@Peter36994, I’ve found a blog that describes similar symptoms to yours - SSH hanging after login. The outcome was to modify a file within the Raspbian filesystem, which is probably out of the question if you’re on a Windows machine.
That still doesn’t explain why a USB keyboard doesn’t work. Have you tried Rasbian Lite with only a keyboard and monitor plugged into the Pi?
EDIT: I’ll include the steps here for posterity.
After some investigation we have determined that this a combination of two issues. One the latest version of SSH installed on the Raspberry Pi 3 uses QoS headers to ensure speedy delivery of packets over the network. For interactive connections (standard shell SSH connections) it sets the IP header for IP_TOS to be 0x10 (low delay or latency). For non-interactive connections (scp, etc) it sets the IP header for IP_TOS to be 0x08 (max throughput).

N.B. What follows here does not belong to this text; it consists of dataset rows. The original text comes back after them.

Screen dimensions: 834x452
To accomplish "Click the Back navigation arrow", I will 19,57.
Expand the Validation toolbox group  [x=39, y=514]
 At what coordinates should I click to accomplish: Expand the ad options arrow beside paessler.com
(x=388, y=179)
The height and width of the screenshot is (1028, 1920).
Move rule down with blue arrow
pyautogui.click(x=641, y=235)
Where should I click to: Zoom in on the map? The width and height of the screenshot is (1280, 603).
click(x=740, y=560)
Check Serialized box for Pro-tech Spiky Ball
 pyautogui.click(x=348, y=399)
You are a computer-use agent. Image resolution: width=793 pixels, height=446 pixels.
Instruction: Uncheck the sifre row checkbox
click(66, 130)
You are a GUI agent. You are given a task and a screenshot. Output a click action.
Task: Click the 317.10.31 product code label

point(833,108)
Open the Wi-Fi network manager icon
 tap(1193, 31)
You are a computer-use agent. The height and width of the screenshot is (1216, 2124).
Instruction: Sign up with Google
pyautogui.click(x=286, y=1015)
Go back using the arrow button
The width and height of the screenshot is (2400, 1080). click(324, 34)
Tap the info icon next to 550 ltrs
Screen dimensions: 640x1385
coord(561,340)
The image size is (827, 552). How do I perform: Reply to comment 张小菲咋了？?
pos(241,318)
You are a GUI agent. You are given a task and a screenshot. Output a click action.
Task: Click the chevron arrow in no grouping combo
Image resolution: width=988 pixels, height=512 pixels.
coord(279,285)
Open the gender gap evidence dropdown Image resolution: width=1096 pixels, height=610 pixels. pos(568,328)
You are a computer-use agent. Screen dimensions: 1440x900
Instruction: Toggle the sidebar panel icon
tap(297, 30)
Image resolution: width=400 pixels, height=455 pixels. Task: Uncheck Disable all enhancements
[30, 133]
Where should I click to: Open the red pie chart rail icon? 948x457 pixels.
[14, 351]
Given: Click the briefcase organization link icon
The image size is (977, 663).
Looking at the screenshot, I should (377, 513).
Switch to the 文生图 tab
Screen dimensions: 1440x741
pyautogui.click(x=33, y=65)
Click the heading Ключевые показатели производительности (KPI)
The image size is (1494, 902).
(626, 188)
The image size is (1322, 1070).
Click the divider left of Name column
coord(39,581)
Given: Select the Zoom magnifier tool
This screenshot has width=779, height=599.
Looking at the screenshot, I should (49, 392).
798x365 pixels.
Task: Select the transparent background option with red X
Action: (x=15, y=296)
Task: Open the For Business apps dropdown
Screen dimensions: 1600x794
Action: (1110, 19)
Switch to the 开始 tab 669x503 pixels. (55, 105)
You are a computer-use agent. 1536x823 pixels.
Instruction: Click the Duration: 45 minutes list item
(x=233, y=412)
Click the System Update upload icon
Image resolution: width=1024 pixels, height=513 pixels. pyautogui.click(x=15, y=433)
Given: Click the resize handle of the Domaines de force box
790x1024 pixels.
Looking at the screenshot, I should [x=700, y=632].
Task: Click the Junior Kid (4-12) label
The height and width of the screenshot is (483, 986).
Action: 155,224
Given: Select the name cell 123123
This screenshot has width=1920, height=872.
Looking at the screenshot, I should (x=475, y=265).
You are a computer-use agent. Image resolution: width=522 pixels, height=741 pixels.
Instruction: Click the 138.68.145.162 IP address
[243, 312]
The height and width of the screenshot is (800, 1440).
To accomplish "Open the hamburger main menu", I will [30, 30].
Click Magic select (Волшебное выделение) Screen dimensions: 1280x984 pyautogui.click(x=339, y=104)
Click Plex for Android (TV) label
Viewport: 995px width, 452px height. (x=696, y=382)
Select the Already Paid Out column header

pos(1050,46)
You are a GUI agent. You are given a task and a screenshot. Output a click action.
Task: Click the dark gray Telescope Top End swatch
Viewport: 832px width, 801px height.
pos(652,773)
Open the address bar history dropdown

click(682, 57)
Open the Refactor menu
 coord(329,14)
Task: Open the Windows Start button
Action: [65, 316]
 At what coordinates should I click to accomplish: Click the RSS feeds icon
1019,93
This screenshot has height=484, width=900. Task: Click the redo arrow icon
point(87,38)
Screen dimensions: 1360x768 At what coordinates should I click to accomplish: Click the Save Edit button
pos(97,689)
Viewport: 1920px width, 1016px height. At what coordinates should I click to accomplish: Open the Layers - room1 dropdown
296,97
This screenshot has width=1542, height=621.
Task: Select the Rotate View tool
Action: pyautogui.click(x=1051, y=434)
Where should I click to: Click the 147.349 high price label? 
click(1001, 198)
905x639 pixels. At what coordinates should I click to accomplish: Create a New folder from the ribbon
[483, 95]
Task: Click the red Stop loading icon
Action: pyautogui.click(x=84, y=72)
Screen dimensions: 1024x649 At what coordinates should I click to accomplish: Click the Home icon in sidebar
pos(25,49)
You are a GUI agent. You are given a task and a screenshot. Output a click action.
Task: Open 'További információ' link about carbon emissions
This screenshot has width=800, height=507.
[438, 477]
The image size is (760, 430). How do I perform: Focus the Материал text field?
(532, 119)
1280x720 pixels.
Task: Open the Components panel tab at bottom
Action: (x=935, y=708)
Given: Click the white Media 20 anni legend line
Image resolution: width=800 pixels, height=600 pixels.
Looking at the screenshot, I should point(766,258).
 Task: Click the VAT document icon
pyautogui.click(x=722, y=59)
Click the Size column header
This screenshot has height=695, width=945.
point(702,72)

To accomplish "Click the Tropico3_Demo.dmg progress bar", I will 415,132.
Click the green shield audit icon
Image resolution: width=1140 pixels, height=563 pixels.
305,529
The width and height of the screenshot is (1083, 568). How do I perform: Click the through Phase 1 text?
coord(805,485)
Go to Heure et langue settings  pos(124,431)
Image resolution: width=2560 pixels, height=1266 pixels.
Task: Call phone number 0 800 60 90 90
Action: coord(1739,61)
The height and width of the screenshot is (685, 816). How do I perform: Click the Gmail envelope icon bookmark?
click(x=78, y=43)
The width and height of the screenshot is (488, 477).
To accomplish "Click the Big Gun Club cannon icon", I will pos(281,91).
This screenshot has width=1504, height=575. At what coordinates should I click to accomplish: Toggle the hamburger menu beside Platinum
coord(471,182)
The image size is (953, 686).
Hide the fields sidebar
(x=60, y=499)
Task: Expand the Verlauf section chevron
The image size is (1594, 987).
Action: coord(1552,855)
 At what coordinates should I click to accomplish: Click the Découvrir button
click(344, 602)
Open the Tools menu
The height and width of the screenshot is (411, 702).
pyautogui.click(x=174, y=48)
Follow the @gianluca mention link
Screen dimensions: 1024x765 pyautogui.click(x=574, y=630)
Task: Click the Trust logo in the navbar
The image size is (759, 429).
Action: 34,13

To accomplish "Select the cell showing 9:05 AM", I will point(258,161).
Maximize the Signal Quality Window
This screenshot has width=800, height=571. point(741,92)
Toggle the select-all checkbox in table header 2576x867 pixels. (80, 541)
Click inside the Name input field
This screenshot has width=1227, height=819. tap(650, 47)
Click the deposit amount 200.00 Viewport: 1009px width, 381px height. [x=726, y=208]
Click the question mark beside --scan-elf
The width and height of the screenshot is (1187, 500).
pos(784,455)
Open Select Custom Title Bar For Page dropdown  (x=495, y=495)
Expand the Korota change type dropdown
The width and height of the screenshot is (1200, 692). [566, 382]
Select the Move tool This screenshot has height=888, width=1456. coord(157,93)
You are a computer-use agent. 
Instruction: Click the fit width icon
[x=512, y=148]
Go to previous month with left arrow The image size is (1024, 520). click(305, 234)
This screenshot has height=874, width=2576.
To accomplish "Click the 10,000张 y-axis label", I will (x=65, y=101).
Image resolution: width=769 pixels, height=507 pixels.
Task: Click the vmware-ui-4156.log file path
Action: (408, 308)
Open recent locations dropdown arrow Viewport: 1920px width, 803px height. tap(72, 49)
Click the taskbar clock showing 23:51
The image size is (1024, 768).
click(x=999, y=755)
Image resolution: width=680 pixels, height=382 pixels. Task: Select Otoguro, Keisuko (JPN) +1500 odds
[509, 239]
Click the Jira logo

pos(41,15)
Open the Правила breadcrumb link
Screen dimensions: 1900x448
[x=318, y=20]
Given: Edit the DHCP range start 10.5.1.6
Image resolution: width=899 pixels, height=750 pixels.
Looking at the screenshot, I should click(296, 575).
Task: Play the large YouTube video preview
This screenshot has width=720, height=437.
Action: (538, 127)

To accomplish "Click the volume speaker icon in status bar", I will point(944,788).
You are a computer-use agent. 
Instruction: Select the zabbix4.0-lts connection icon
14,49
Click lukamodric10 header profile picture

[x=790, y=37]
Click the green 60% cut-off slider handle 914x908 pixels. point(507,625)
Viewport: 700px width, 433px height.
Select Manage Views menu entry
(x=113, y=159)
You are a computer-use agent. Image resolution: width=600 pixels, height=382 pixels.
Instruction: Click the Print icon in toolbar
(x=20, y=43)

The problem in our case seems to be that our network doesn’t really like those values. We aren’t sure if this issue is with the router itself, or something in between. Since this connection is occurring over WiFi and our router handles the Wifi, we suspect that the router is where the issue lies though.
Additionally, we were able to determine that this impacted both SSH and SSHd, so both incoming and outgoing SSH connections were impacted by this issue.
Edit the two configuration files for the Raspberry Pi:
/etc/ssh/ssh_config
/etc/ssh/sshd_config
And add the following line to the bottom of the configuration file:
IPQoS 0x00
And restart sshd (sudo service sshd restart).
This configuration change will modify the TOS value sent out by SSH and SSHd, and will no longer choke the network connection.